AIM OF THE TASK
Below are the records; restate all of them exactly.
+-------+
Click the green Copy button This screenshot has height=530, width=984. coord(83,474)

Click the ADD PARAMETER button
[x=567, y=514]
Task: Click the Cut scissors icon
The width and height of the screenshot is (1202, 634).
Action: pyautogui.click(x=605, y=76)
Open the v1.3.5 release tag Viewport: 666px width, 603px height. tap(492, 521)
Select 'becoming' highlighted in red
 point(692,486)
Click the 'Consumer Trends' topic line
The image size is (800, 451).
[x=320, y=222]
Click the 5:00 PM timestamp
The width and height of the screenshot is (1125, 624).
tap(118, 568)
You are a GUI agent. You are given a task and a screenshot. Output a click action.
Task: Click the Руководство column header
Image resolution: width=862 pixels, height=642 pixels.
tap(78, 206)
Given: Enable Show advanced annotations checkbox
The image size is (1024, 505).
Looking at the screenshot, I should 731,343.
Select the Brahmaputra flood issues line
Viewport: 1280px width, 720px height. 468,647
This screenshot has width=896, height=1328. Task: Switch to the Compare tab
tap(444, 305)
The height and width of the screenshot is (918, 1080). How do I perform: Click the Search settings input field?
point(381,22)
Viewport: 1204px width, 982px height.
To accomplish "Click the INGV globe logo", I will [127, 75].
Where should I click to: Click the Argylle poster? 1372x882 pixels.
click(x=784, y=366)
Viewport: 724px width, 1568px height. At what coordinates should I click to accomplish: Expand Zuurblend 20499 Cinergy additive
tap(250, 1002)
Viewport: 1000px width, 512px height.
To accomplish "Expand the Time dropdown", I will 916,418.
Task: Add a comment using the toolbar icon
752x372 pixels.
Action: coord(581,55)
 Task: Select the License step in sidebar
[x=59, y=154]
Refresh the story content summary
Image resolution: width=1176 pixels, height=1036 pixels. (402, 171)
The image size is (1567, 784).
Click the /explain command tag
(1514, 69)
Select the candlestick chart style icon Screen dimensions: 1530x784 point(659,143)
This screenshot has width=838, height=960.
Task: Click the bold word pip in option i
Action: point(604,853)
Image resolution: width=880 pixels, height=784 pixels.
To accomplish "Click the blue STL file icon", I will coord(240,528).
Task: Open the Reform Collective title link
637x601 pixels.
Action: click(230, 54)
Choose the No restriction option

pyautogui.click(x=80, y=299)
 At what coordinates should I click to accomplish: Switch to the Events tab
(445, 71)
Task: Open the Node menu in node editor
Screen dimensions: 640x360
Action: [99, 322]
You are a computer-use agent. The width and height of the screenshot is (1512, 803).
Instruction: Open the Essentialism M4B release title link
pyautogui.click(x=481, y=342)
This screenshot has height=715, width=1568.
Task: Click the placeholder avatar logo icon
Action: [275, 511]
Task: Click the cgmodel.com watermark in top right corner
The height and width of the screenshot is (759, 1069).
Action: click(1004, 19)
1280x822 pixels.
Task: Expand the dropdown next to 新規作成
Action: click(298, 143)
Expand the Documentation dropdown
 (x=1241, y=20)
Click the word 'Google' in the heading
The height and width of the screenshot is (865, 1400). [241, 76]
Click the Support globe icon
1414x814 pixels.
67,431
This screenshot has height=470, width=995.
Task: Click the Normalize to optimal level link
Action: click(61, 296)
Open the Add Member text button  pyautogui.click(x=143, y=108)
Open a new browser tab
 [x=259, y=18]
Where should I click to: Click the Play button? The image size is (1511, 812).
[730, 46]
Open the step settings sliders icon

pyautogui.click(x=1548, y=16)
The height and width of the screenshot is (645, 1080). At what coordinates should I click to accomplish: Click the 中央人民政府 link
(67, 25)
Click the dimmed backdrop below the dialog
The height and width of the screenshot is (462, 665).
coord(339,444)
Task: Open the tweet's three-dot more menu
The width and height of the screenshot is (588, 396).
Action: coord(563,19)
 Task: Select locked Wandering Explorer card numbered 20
+-------+
EXPECTED ANSWER
Click the green Copy button This screenshot has height=530, width=984. coord(83,474)

Click the ADD PARAMETER button
[x=567, y=514]
Task: Click the Cut scissors icon
The width and height of the screenshot is (1202, 634).
Action: pyautogui.click(x=605, y=76)
Open the v1.3.5 release tag Viewport: 666px width, 603px height. tap(492, 521)
Select 'becoming' highlighted in red
 point(692,486)
Click the 'Consumer Trends' topic line
The image size is (800, 451).
[x=320, y=222]
Click the 5:00 PM timestamp
The width and height of the screenshot is (1125, 624).
tap(118, 568)
You are a GUI agent. You are given a task and a screenshot. Output a click action.
Task: Click the Руководство column header
Image resolution: width=862 pixels, height=642 pixels.
tap(78, 206)
Given: Enable Show advanced annotations checkbox
The image size is (1024, 505).
Looking at the screenshot, I should 731,343.
Select the Brahmaputra flood issues line
Viewport: 1280px width, 720px height. 468,647
This screenshot has width=896, height=1328. Task: Switch to the Compare tab
tap(444, 305)
The height and width of the screenshot is (918, 1080). How do I perform: Click the Search settings input field?
point(381,22)
Viewport: 1204px width, 982px height.
To accomplish "Click the INGV globe logo", I will [127, 75].
Where should I click to: Click the Argylle poster? 1372x882 pixels.
click(x=784, y=366)
Viewport: 724px width, 1568px height. At what coordinates should I click to accomplish: Expand Zuurblend 20499 Cinergy additive
tap(250, 1002)
Viewport: 1000px width, 512px height.
To accomplish "Expand the Time dropdown", I will 916,418.
Task: Add a comment using the toolbar icon
752x372 pixels.
Action: coord(581,55)
 Task: Select the License step in sidebar
[x=59, y=154]
Refresh the story content summary
Image resolution: width=1176 pixels, height=1036 pixels. (402, 171)
The image size is (1567, 784).
Click the /explain command tag
(1514, 69)
Select the candlestick chart style icon Screen dimensions: 1530x784 point(659,143)
This screenshot has width=838, height=960.
Task: Click the bold word pip in option i
Action: point(604,853)
Image resolution: width=880 pixels, height=784 pixels.
To accomplish "Click the blue STL file icon", I will coord(240,528).
Task: Open the Reform Collective title link
637x601 pixels.
Action: click(230, 54)
Choose the No restriction option

pyautogui.click(x=80, y=299)
 At what coordinates should I click to accomplish: Switch to the Events tab
(445, 71)
Task: Open the Node menu in node editor
Screen dimensions: 640x360
Action: [99, 322]
You are a computer-use agent. The width and height of the screenshot is (1512, 803).
Instruction: Open the Essentialism M4B release title link
pyautogui.click(x=481, y=342)
This screenshot has height=715, width=1568.
Task: Click the placeholder avatar logo icon
Action: [275, 511]
Task: Click the cgmodel.com watermark in top right corner
The height and width of the screenshot is (759, 1069).
Action: click(1004, 19)
1280x822 pixels.
Task: Expand the dropdown next to 新規作成
Action: click(298, 143)
Expand the Documentation dropdown
 (x=1241, y=20)
Click the word 'Google' in the heading
The height and width of the screenshot is (865, 1400). [241, 76]
Click the Support globe icon
1414x814 pixels.
67,431
This screenshot has height=470, width=995.
Task: Click the Normalize to optimal level link
Action: click(61, 296)
Open the Add Member text button  pyautogui.click(x=143, y=108)
Open a new browser tab
 [x=259, y=18]
Where should I click to: Click the Play button? The image size is (1511, 812).
[730, 46]
Open the step settings sliders icon

pyautogui.click(x=1548, y=16)
The height and width of the screenshot is (645, 1080). At what coordinates should I click to accomplish: Click the 中央人民政府 link
(67, 25)
Click the dimmed backdrop below the dialog
The height and width of the screenshot is (462, 665).
coord(339,444)
Task: Open the tweet's three-dot more menu
The width and height of the screenshot is (588, 396).
Action: coord(563,19)
 Task: Select locked Wandering Explorer card numbered 20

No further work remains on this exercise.